begin Data shown

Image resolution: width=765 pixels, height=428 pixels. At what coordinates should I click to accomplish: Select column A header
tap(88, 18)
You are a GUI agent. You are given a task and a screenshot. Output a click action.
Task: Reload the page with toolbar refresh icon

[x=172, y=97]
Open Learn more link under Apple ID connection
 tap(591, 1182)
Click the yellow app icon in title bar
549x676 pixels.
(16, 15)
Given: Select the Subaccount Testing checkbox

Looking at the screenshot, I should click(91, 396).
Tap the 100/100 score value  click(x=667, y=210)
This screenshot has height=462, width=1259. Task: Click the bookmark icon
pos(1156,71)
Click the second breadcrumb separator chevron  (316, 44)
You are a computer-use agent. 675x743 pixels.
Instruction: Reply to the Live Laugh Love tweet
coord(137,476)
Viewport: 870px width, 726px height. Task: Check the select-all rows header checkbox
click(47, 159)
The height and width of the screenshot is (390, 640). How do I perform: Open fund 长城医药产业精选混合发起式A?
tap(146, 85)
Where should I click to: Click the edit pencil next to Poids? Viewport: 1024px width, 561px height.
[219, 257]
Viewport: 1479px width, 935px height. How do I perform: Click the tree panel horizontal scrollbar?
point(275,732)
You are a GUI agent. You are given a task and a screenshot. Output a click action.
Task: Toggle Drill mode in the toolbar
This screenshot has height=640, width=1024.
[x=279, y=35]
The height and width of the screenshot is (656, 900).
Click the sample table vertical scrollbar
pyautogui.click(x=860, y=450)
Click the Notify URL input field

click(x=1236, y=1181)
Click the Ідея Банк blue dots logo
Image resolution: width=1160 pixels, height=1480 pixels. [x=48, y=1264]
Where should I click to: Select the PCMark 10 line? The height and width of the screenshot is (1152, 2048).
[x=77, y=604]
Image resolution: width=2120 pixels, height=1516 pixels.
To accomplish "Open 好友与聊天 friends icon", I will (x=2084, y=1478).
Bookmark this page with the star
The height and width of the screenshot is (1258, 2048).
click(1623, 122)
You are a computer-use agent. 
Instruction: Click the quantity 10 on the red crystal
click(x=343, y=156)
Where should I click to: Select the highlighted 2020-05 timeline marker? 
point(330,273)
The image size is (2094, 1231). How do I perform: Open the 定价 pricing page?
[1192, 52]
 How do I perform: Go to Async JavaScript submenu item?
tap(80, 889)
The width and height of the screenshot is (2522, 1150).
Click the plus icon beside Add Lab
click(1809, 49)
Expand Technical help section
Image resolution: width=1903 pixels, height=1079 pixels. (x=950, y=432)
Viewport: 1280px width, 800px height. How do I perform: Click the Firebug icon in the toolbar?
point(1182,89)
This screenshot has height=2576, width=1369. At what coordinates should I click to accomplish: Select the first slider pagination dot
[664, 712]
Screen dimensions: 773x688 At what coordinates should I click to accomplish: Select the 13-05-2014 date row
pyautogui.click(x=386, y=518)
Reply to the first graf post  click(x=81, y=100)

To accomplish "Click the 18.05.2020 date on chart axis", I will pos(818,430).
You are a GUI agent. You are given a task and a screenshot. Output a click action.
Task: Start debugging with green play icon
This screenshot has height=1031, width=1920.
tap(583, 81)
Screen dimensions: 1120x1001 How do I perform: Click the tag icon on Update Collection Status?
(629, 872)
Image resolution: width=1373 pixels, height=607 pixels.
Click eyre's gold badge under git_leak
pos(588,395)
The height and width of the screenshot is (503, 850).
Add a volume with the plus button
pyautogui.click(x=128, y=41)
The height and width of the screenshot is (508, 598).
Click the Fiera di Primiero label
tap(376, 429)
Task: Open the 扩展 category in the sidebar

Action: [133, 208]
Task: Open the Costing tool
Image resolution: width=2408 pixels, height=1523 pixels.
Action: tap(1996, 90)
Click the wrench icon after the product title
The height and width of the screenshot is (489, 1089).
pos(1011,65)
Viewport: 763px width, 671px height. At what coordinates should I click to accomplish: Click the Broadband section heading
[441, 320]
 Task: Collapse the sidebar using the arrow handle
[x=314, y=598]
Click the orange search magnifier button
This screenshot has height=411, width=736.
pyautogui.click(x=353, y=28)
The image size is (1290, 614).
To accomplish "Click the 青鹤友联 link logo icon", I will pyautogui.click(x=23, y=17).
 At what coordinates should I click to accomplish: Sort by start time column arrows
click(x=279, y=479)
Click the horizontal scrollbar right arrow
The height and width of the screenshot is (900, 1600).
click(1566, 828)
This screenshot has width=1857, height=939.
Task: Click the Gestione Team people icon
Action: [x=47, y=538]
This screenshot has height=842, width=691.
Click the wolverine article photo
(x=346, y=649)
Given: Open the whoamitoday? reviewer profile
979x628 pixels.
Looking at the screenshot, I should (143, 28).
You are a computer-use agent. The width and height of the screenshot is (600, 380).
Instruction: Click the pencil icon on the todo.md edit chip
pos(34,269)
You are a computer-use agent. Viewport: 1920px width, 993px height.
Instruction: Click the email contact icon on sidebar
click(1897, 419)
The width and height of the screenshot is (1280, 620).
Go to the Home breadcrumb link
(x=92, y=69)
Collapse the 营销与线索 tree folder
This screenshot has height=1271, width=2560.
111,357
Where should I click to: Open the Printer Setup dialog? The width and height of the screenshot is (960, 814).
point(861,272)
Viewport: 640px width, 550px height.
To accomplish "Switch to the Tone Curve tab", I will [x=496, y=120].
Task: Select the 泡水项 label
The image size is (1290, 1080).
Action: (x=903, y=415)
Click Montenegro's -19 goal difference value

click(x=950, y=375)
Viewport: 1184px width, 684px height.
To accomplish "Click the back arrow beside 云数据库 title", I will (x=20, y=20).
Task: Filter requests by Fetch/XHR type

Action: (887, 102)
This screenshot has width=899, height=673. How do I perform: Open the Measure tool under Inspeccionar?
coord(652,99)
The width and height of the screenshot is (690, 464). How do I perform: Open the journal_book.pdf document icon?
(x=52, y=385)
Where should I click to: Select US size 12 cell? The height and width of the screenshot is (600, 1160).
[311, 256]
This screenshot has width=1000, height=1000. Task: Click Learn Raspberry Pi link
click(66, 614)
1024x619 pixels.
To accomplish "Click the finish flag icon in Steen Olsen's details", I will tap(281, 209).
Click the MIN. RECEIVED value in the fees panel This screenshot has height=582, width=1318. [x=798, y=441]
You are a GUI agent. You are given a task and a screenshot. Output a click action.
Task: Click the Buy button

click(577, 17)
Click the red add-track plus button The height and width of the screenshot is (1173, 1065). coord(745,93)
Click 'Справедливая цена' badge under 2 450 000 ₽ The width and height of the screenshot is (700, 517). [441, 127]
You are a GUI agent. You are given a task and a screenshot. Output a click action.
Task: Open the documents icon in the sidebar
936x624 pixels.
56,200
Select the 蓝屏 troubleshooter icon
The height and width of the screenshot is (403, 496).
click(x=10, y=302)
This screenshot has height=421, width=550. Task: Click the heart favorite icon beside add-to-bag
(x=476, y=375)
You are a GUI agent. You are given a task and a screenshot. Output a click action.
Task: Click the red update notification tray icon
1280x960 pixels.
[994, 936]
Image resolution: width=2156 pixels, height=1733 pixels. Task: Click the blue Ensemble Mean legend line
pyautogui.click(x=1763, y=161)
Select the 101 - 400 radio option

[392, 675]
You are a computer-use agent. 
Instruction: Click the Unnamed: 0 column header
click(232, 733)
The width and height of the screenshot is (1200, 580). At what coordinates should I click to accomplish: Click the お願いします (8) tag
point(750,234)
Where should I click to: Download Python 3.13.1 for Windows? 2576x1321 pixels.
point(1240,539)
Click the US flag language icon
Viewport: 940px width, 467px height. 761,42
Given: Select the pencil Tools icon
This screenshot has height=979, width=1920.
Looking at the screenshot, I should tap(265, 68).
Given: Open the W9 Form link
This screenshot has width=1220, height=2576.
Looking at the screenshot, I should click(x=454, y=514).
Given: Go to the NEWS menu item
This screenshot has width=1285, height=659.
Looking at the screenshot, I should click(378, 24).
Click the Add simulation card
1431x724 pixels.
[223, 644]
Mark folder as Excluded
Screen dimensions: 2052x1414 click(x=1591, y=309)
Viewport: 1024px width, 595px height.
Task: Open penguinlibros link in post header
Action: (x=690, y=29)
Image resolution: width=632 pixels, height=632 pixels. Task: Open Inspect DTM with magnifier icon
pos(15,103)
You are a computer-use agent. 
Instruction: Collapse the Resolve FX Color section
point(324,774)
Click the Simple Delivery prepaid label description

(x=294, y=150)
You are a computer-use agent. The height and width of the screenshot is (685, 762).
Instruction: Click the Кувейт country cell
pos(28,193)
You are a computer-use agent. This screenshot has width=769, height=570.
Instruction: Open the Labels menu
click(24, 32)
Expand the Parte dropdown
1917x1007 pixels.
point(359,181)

end Data shown

* **To be done**
Put the listing above into a Markdown table with the columns Row and Listing line, numbering each row and omitting blank lines. Begin at the line that contains "I will pos(818,430).", and stop after the line that contains "will pyautogui.click(x=23, y=17).".

* **Answer to the task**
| Row | Listing line |
|---|---|
| 1 | To accomplish "Click the 18.05.2020 date on chart axis", I will pos(818,430). |
| 2 | You are a GUI agent. You are given a task and a screenshot. Output a click action. |
| 3 | Task: Start debugging with green play icon |
| 4 | This screenshot has height=1031, width=1920. |
| 5 | tap(583, 81) |
| 6 | Screen dimensions: 1120x1001 How do I perform: Click the tag icon on Update Collection Status? |
| 7 | (629, 872) |
| 8 | Image resolution: width=1373 pixels, height=607 pixels. |
| 9 | Click eyre's gold badge under git_leak |
| 10 | pos(588,395) |
| 11 | The height and width of the screenshot is (503, 850). |
| 12 | Add a volume with the plus button |
| 13 | pyautogui.click(x=128, y=41) |
| 14 | The height and width of the screenshot is (508, 598). |
| 15 | Click the Fiera di Primiero label |
| 16 | tap(376, 429) |
| 17 | Task: Open the 扩展 category in the sidebar |
| 18 | Action: [133, 208] |
| 19 | Task: Open the Costing tool |
| 20 | Image resolution: width=2408 pixels, height=1523 pixels. |
| 21 | Action: tap(1996, 90) |
| 22 | Click the wrench icon after the product title |
| 23 | The height and width of the screenshot is (489, 1089). |
| 24 | pos(1011,65) |
| 25 | Viewport: 763px width, 671px height. At what coordinates should I click to accomplish: Click the Broadband section heading |
| 26 | [441, 320] |
| 27 |  Task: Collapse the sidebar using the arrow handle |
| 28 | [x=314, y=598] |
| 29 | Click the orange search magnifier button |
| 30 | This screenshot has height=411, width=736. |
| 31 | pyautogui.click(x=353, y=28) |
| 32 | The image size is (1290, 614). |
| 33 | To accomplish "Click the 青鹤友联 link logo icon", I will pyautogui.click(x=23, y=17). |